Workforce Training for HIPAA Compliance
Technology controls work only when people use them correctly. Training is a required Administrative Safeguard and should be role‑based and continuous.
Curriculum and cadence
- Cover HIPAA basics, the Minimum Necessary Rule, acceptable use in meetings, and handling of recordings and transcripts.
- Teach secure configuration, incident reporting, phishing awareness, and safe use of Notes AI features.
- Deliver training at onboarding and at least annually; track completion and comprehension.
Operational reinforcement
- Publish quick‑reference guides for starting secure sessions and sharing screens without PHI.
- Run periodic drills that test escalation paths and permissions for high‑risk features.
- Apply sanctions consistently for policy violations to reinforce expectations.
Bottom line: You can use Around in a HIPAA‑aligned manner only when a BAA is executed for the specific features you use, Administrative Safeguards and Technical Safeguards (including Multi-factor Authentication) are enforced, PHI exposure is minimized, Audit Logging is comprehensive, and your workforce is trained. If any of these are missing, do not process PHI in the platform.
FAQs.
What is a Business Associate Agreement (BAA)?

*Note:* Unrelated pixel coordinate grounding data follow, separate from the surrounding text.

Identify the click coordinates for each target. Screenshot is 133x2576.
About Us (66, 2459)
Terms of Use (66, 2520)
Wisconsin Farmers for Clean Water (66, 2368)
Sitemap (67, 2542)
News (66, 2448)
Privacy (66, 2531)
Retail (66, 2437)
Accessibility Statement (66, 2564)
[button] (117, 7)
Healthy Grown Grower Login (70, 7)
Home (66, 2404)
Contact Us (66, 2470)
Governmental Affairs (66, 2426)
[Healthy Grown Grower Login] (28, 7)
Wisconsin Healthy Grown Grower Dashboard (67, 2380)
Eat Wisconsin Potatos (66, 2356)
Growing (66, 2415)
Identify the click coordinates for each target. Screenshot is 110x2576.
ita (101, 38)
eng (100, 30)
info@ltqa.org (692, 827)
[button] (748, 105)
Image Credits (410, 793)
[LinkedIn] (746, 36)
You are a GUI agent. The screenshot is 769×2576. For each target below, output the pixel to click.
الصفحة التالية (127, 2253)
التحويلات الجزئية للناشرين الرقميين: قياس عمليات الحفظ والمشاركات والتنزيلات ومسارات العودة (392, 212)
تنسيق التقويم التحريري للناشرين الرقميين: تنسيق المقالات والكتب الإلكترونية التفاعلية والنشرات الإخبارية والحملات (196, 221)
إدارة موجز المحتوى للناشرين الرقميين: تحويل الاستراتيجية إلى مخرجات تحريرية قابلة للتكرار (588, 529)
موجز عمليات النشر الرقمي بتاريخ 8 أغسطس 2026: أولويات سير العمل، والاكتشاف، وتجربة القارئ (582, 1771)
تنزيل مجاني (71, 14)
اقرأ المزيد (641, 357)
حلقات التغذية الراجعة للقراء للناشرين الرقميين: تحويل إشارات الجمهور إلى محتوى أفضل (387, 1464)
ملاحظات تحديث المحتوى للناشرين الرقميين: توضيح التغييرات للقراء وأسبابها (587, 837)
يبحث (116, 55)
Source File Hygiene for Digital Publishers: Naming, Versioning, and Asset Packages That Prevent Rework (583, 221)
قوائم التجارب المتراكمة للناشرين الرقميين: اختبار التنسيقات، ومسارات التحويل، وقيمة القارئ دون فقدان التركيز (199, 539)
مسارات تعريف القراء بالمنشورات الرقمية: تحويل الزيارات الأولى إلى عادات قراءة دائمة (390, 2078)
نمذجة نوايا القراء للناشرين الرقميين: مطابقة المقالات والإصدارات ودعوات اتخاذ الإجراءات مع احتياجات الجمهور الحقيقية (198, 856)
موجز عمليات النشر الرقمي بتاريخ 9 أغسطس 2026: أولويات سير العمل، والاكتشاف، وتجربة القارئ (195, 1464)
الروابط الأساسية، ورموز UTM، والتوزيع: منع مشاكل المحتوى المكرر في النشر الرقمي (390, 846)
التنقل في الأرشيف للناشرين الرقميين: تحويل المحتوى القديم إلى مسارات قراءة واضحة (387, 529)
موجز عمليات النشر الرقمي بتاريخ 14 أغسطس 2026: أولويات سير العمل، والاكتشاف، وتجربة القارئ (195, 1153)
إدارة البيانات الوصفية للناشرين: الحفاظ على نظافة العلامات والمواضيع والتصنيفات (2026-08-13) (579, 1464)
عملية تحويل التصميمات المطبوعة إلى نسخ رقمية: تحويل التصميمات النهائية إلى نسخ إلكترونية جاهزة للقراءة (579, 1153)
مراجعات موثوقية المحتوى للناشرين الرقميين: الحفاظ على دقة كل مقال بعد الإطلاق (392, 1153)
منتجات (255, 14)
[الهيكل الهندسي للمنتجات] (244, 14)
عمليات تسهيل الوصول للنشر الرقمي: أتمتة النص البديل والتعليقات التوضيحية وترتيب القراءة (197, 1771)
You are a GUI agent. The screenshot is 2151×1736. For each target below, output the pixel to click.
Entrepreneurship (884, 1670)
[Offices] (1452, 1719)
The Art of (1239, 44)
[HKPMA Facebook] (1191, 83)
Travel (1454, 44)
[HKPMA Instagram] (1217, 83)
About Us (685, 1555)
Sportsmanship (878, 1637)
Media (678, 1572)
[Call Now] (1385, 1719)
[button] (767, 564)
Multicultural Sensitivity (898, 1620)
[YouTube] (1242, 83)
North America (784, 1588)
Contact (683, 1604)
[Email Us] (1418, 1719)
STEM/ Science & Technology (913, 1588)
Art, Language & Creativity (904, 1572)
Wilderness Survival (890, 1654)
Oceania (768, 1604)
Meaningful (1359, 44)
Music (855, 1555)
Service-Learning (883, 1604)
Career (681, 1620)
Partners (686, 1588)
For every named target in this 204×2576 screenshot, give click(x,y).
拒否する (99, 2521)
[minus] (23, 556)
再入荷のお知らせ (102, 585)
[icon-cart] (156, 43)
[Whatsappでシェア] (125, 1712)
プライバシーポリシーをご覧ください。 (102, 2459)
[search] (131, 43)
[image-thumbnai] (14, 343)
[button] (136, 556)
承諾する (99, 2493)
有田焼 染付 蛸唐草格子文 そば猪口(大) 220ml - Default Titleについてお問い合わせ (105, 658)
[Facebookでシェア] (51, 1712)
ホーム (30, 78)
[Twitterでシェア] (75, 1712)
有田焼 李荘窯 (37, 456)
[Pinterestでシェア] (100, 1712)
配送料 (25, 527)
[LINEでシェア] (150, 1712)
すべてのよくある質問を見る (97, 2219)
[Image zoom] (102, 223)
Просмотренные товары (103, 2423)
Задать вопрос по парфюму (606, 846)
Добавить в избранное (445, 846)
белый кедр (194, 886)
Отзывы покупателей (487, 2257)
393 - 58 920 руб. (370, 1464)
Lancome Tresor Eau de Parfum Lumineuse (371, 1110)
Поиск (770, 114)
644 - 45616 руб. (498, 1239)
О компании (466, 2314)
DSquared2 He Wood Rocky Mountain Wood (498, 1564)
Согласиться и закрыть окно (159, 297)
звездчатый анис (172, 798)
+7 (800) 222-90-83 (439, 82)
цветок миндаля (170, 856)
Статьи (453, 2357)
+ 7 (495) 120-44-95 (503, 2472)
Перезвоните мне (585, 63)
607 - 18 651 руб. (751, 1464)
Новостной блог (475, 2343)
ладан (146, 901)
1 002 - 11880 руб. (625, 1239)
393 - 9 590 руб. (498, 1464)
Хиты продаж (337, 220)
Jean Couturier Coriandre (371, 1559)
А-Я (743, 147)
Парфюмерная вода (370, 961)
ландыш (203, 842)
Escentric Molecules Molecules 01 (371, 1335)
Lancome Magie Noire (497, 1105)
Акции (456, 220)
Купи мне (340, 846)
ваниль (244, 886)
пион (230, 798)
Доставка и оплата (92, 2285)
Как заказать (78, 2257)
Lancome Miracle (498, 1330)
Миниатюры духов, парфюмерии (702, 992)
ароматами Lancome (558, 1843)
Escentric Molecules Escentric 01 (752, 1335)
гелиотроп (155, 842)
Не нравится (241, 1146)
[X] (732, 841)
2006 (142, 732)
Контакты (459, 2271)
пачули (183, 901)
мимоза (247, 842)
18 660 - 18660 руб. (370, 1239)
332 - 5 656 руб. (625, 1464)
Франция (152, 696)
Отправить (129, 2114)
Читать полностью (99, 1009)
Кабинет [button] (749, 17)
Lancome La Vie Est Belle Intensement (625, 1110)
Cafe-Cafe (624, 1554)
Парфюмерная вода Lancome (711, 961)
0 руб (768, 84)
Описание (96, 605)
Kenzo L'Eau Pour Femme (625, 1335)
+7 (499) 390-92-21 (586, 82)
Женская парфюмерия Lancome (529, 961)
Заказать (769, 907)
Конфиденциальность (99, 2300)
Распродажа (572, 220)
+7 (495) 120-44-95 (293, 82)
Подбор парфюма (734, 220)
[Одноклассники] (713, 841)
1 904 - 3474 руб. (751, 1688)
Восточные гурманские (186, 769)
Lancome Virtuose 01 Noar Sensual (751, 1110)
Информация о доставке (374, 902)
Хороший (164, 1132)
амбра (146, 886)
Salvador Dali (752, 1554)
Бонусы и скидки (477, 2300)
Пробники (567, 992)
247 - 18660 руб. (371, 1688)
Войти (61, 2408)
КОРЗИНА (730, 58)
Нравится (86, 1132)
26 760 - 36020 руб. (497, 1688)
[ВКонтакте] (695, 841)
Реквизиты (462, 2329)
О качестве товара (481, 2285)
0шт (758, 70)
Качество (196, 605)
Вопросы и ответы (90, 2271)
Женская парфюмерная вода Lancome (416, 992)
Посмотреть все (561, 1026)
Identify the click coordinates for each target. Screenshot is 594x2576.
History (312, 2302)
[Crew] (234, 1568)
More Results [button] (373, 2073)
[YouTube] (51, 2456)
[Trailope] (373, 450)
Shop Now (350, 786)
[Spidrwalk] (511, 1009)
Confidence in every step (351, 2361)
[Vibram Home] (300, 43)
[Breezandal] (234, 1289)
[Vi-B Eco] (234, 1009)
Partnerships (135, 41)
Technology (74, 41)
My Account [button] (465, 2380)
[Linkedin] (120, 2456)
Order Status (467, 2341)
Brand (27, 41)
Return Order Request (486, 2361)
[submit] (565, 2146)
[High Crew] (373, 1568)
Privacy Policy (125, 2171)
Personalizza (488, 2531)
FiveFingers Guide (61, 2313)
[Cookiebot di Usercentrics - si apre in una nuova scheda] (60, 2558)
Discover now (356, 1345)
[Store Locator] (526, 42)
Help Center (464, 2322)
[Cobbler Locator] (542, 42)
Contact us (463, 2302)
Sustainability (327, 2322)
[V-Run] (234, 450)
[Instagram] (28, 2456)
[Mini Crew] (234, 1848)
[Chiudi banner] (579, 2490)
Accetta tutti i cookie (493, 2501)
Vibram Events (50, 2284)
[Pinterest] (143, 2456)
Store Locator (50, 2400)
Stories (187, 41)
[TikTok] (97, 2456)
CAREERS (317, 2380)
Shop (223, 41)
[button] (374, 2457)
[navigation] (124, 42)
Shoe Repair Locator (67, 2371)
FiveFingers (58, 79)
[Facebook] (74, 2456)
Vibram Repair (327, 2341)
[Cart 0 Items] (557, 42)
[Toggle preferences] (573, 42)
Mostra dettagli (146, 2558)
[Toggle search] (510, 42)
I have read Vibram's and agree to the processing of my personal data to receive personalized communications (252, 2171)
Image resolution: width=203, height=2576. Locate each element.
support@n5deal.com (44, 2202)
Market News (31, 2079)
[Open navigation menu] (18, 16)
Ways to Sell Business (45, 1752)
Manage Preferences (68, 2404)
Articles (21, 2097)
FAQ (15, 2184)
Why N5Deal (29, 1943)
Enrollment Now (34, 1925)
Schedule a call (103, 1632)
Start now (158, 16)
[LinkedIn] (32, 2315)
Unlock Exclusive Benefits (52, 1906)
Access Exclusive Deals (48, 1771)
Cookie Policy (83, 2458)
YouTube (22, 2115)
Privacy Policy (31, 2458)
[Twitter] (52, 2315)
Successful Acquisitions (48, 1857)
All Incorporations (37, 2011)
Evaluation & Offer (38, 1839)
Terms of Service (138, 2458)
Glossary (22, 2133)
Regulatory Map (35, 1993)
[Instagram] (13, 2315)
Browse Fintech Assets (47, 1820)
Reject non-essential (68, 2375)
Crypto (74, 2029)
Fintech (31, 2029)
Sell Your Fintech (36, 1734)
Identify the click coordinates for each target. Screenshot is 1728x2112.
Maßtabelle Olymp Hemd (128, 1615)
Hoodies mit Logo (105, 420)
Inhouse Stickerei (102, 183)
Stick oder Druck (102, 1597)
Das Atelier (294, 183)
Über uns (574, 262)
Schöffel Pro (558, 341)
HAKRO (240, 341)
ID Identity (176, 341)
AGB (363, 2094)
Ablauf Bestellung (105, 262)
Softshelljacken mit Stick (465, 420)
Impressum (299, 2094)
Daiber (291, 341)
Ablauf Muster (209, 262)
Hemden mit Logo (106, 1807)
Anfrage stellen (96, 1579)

A BAA is a binding contract that allows a vendor to create, receive, maintain, or transmit PHI on your behalf under HIPAA. It defines permitted uses, requires safeguards, mandates breach reporting, and flows obligations to subcontractors. Without a signed BAA covering in‑scope features, a cloud tool may not be used with PHI.
How does Around Notes AI protect PHI?
Protection depends on the vendor’s architecture and your configuration. For HIPAA use, ensure your BAA explicitly includes Notes AI, confirm encryption and access controls, and verify that PHI is not used to train external models unless those providers are also bound by BAAs. Apply the Minimum Necessary Rule, restrict access to outputs, and set short retention and auto‑deletion.
What safeguards does Around implement?
Safeguards vary by plan and settings. Confirm encryption in transit and at rest, role‑based access with Multi-factor Authentication, granular permissions for recordings and transcripts, Audit Logging with export, secure software practices and vulnerability management, incident response procedures, and subcontractor oversight. Validate these controls in writing and test your configuration.
How does Around ensure vendor compliance?
A HIPAA‑eligible provider should require BAAs with all subprocessors that touch PHI, perform due diligence and ongoing monitoring, flow down security and breach‑reporting obligations, and notify you of subprocessor changes. Ask for a current subprocessor list, evidence of assessments, and how issues are tracked to remediation.